Fig. 2: Single-nucleus RNA and ATAC joint profiling from human kidney mini biopsies.

a, A total of 25 renal biopsy samples from patients with kidney disease and 10 healthy control samples from kidney transplantation donors were utilized for Multiome UDA-seq analysis. b, A schematic of the joint snATAC-seq and snRNA-seq analysis for kidney biopsy samples. c, The data quality of the Multiome UDA-seq, showing the distributions of gene number per cell (top left) and FiRP per cell (top right) for patients with disease (n = 25) and healthy control donors (n = 10). Box plots show interquartile range with the median marked. The whiskers extend up to 1.5 times the interquartile range, and the outliers are not displayed. Bottom left: normalized insertion profile around transcriptional start sites for patients with disease and healthy donors.
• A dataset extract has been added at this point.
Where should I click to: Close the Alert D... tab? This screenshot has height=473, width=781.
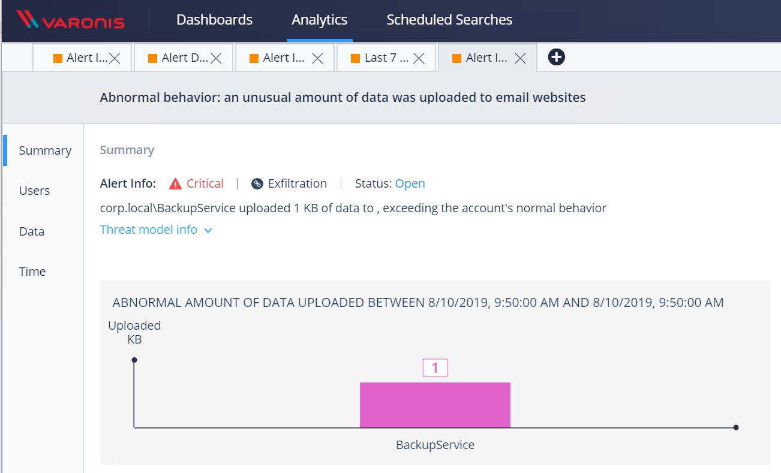point(216,58)
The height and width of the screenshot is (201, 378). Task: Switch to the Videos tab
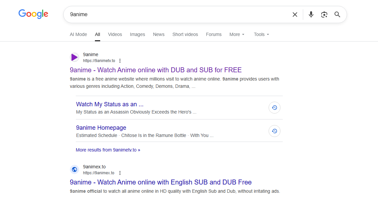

Bottom right: the length distribution of fragments from patients with disease and healthy donors. d, UMAP plots with cells colored by clusters, defined by snRNA-seq alone (top) or snATAC-seq alone (bottom). e, A dot plot showing differentially expressed genes across the major cell types. f, A track plot showing differentially accessible regions across the major cell types. g, UMAP plots with cells colored by clusters, defined by weighted nearest network joint analysis of snRNA-seq and snATAC-seq. h, Peak2Gene links (P2GLinks) in kidney snRNA-seq and snATAC-seq profiles shown in a heat map with 25 modules. Each row represented a single cell, grouped by its cell type. Panel b was created using BioRender.com. Full names for all abbreviations of cell types in panels d–h can be found in the Methods.